Accurate adoption of cell fates during development requires transcription of developmentally important genes at the requisite time and abundance. In C. elegans, the number of cells, their division timing and lineage history is uniform, with only minor variations between animals. The need for temporal coordination is especially important in developmental contexts such as the C. elegans embryo, where rapid cell division occurs simultaneously with complex patterns of cell fate decisions, and where temporal misregulation could significantly alter the final pattern of cell fates. The E lineage provides an excellent test case for the study of temporal mechanisms because it is specified early, and clonally produces all intestinal cells.
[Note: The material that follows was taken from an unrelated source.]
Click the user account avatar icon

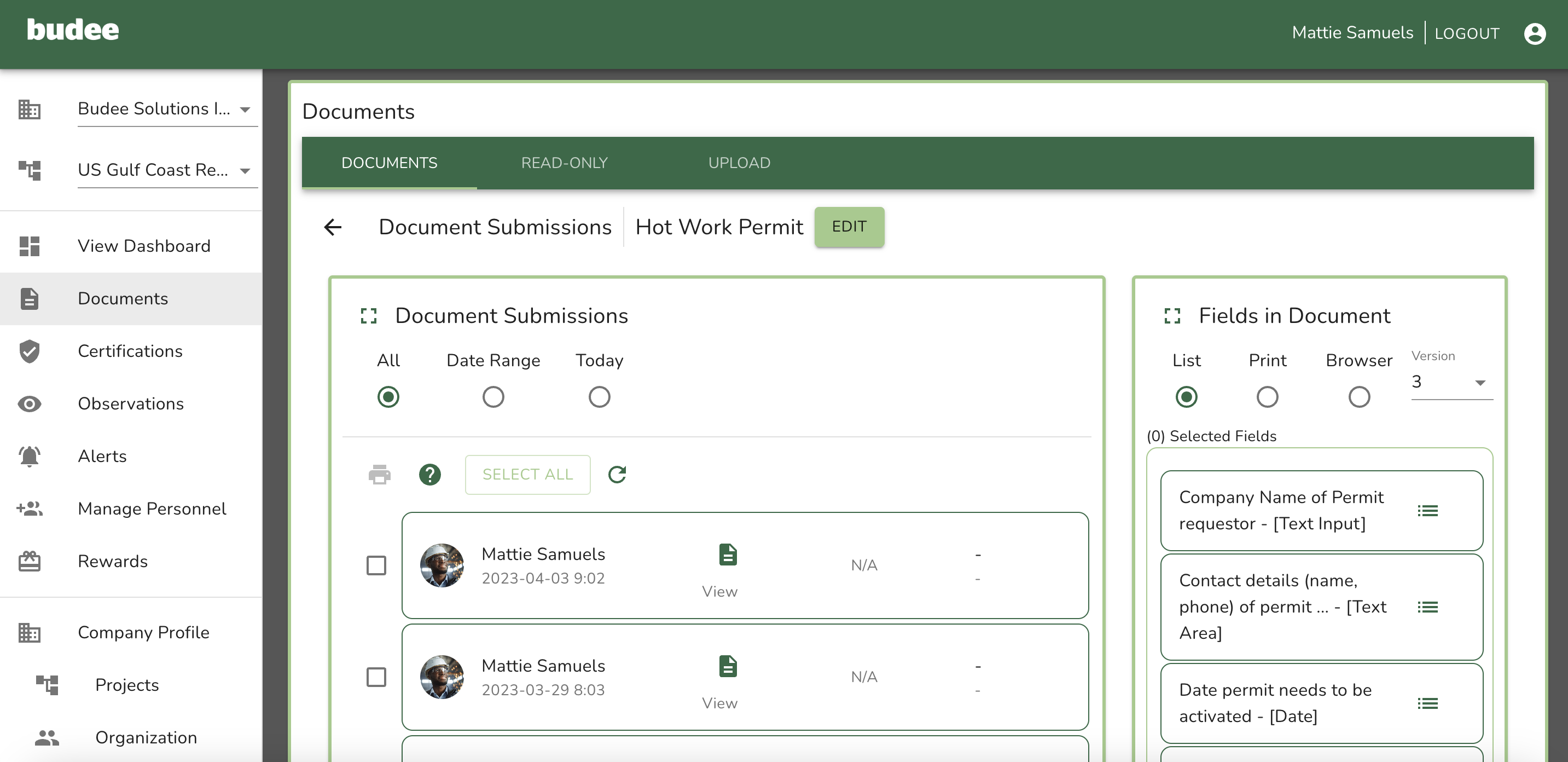(1534, 33)

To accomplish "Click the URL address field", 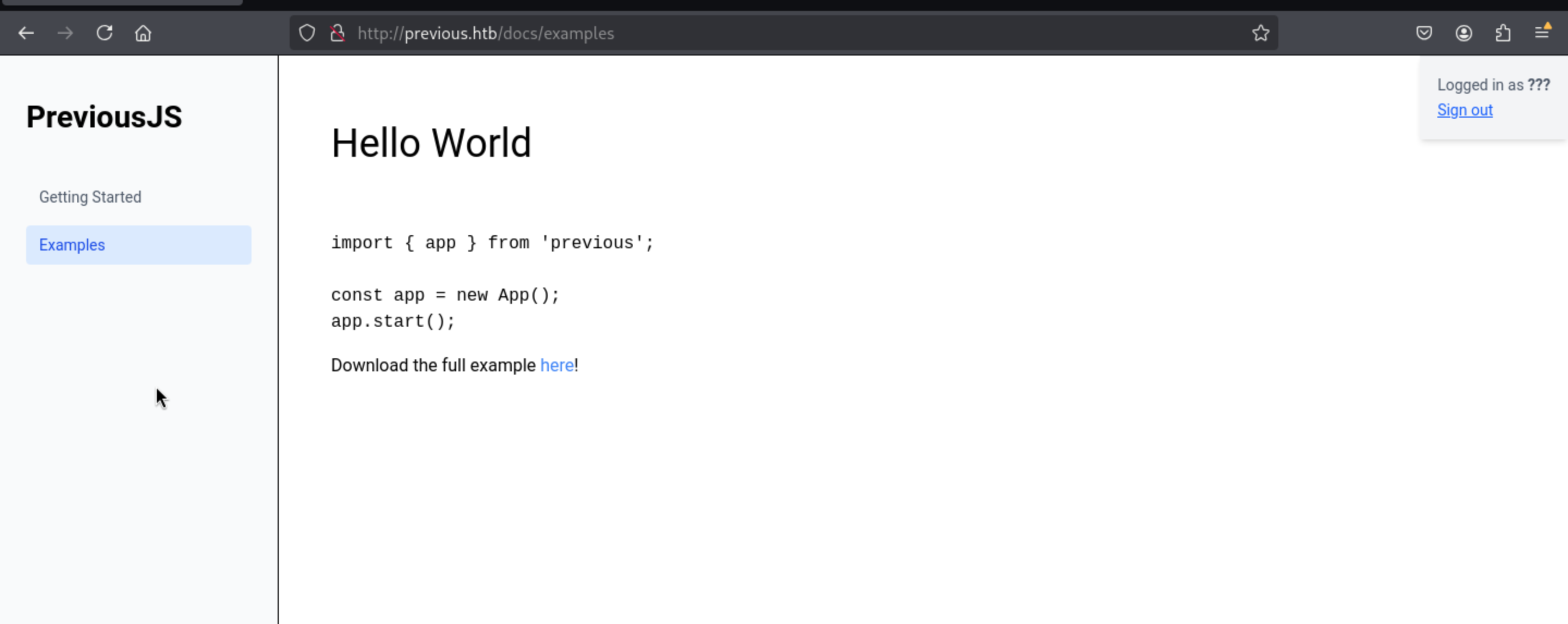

This requires a group of GATA transcription factors, which are expressed at different times in the E lineage. These include
end-1,
end-3 (transcribed beginning in E),
elt-7 (transcribed beginning in E2) and
elt-2 (transcribed beginning in E4, and maintained through the life of the animal by autoregulation). These factors share a common DNA binding motif, but the difference in timing of transcription of the E-specific genes during development raises the question of how this temporal specificity is achieved. We mined RNA-seq data from the Yanai lab to identify hundreds of genes specifically expressed either early (prior to E4) or late (after E8) in isolated E cell progeny. In the pharynx, temporal control is achieved by motif strength; early expressed genes have higher affinity for the pharynx-specific transcription factor PHA-4, allowing them to be bound and regulated earlier when the PHA-4 concentration is lower. In contrast, early E lineage genes actually have fewer promoter GATA motifs and less GATA factor binding in yeast one-hybrid data compared with late E lineage genes. This suggests that other factors may regulate early E lineage expression. Consistent with this, we identified several candidate transcription factors (TFs) with motifs enriched upstream of early genes including motifs for the E2F, Atf, Myb and Ets family TFs. All of these are expressed at the appropriate stage and thus are candidate temporal regulators. Intriguingly, a similar analysis of early vs. late genes expressed broadly across lineages identifies a different set of motifs, suggesting that dissimilar mechanisms may control their expression timing. To test the role of these predicted temporal regulators, we are examining the effect of their loss of function on the timely expression of E lineage genes using automated lineage tracing methods. This will be followed up by mutagenizing the motifs in the promoter regions of affected genes, and testing for TF binding to these motifs in vitro by electrophoretic mobility shift assays. Our results will help understand how the integration of lineage and cell division specific transcription codes direct expression timing and developmental robustness.